Patent Medicines And Malaria Philately - Part 1

(Published: September, 2008, Volume 8, Number 3, Issue #26) (Table Of Contents)
(Author: Mike Birrer)

Medical Tax Stamp Early patent medicines included a wide variety of "cures" for ague, chills and fever, intermittent and remittent fever - malaria by any name. Whether effective or not, many of these medications made their producers wealthy while providing at least the hope of relief to consumers. Due to the discovery of the true nature of malaria, the dominant curative (quinine), and federal laws requiring truth in advertising, most claims of malaria cure were abandoned by 1908 unless the delivered concoction contained an effective dose of quinine. As of this writing, over 600 producers of patent medicines advertised for use against malarial fevers have been identified. A number of producers doing business during the Civil War and the Spanish-American War are represented by private die proprietary stamps, which were affixed to medicines' containers to pay the taxes levied on the products. The companies are identified by text on containers, in almanacs, on trade cards, and in ads from various sources. For firms using tax stamps, the stamps themselves provide philatelic links to malaria.

Dr. R. L. Herrick of Albany, New York, was the first to request permission to provide his own stamps, knowing the advertising power these could bring.

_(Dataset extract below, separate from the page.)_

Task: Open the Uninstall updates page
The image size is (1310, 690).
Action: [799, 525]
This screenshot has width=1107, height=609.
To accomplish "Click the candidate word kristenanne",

Butler and Carpenter, printers of the government's revenue stamps, informed Herrick on October 15, 1862, that his would be the first private proprietary printed. As other companies followed suit, the government gave them a 5-10% discount since they had to pay for their own printing dies. The resulting issues are here listed as RS2//RS274.

Medical Stamps The tax was repealed on March 3, 1883.

The 1862-1883 private die issues were printed on various types of paper as noted by the lower case letters in the listings:

  1. hard, brittle paper varying from thick to thin (first issue, 1862-1871)
  2. soft, porous silk paper with threads of silk - mostly red, blue, and black - not less than 1/4 inch long (second issue, 1871-1877)
  3. soft, porous paper in pale to deep shades of pink (third issue, 1877-1878)
  4. soft, porous paper showing a portion of the USIR watermark (fourth issue, 1878-1883)

The similar tax levied during the Spanish-American War generated additional private die revenue stamps, here listed as RS278//RS315. A few provisional issues, produced due to a shortage of stamps in July of 1898, also appeared. These include the Kilmer provisionals, RS307-RS315, and an unnumbered Antikamnia provisional.

Congress Repealed this tax on April 12, 1901.
The 1898-1901 private die issues were printed with two separation types:
r rouletted 5 1/2 p phyphen-hole perforated 7.

There is a checklist (PDF) which is a listing of U. S. private die proprietary medicine tax stamps that connect with the malaria topic. Included are issues for companies that offered malaria, ague, or fever cures. Also noted with each listing is the type of documentation verifying that the company did indeed sell a product with the claim of malaria cure. Where "no source" is noted, this writer has read that the company produced a malaria remedy but has yet to see a validating advertisement. As always, readers are encouraged to share what they know about the subject.